Alvarez’s pursuit of greatness sent him to a city he really does not like. Aside from a Christmas return to Venezuela, he spent the offseason in Atlanta.

“The traffic sucks,” Alvarez said, laughing. “Worse than New York. Every day, every time, it’s traffic. Every day. It’s crazy. Sometimes I went out at 6 a.m., it’s already traffic everywhere.”

Nonetheless, he wanted to be there. Looking to rework his swing and stance, Alvarez sought the help of Tyler Krieger, a former Clemson standout and Cleveland minor-leaguer who now works as a private hitting coach. When J.D. Martinez introduced Alvarez to Krieger when the latter attended a Mets' game last year, Alvarez asked immediately if they could work together.

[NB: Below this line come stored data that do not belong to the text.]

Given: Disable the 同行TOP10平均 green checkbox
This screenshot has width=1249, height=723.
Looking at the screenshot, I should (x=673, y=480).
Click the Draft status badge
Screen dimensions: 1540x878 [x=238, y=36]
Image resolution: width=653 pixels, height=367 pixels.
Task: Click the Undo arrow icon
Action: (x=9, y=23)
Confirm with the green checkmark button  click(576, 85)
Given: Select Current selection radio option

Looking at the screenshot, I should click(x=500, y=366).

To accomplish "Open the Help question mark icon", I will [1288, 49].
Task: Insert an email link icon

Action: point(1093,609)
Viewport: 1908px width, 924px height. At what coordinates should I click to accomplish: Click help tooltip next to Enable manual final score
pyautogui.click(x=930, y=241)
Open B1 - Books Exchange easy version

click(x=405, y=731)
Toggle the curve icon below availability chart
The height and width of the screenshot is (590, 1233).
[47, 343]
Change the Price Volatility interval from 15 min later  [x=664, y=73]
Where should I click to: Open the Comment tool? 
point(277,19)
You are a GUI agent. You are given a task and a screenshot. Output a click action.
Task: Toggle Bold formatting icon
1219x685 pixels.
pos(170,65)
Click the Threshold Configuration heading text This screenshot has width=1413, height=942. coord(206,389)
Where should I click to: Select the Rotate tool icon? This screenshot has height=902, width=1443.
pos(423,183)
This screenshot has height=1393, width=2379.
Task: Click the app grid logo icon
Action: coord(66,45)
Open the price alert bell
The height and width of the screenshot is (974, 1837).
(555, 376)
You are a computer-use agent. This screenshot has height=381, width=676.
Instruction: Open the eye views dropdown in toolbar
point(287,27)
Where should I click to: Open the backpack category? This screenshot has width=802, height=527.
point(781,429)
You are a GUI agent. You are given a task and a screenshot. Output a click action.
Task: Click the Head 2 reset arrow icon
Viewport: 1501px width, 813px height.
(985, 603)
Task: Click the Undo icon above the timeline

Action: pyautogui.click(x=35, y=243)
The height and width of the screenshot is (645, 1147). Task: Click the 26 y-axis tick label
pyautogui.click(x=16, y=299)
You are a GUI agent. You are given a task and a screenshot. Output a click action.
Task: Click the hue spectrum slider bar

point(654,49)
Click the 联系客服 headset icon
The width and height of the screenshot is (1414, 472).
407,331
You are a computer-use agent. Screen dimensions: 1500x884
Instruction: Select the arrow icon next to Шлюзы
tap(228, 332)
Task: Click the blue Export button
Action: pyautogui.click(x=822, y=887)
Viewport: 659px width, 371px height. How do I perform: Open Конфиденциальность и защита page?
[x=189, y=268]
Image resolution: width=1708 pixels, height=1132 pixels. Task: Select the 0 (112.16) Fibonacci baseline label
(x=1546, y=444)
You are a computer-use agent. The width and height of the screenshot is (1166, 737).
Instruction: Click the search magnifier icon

Already in the area, Alvarez needed somewhere to work on his strength and body, too. In nearby Canton, Georgia, he found Exos Sports Performance Training and Jordan Bush.

“He is one of the hardest workers I’ve ever been around, no matter the sport,” Bush said. “He’s a dawg.”

Bush is a performance specialist with a degree in kinesiology and exercise science. A former Division 1 strength and conditioning coach, Bush mostly has worked with football players, including those in the NFL and those training for the NFL Combine.

Alvarez, Bush said, was “one of the strongest — pound-for-pound powerful — guys I’ve ever been around.”

“We’re going to train you to be a better athlete. And that’s going to make you a better baseball player,” Bush said. “He’s always asking for more. I’m not saying we don’t do enough, but 'what can I do at home for mobility? What can I do at home for stretching, recovery, meals?' ”

Their goal was to build Alvarez in a way that helped him “avoid injuries that can be avoided,” Bush said. When Alvarez’s hamate bone fractured on a random March swing, there wasn’t much anybody could do about that. That just happens to hitters sometimes. But soft-tissue stuff can be improved upon.

Routinely during those months, Alvarez would reference his 2025 goal: 40 home runs.

Only five catchers have reached that total in a season, including just one — the Royals’ Salvador Perez in 2021 — this century.

“Always,” Alvarez said. “Every day when we were working, I told JB and [Krieger], I got to hit 40 homers. I got to hit 40 homers.”

Alvarez, the Mets’ catcher without fear, wants to be the best.

“He’s a super confident person,” Bush said. “But he’s never come off cocky. ‘I know the work I’m putting in and I know I’m great at what I do.’ ”

Alvarez said: “There’s a lot more in there. I can feel it.”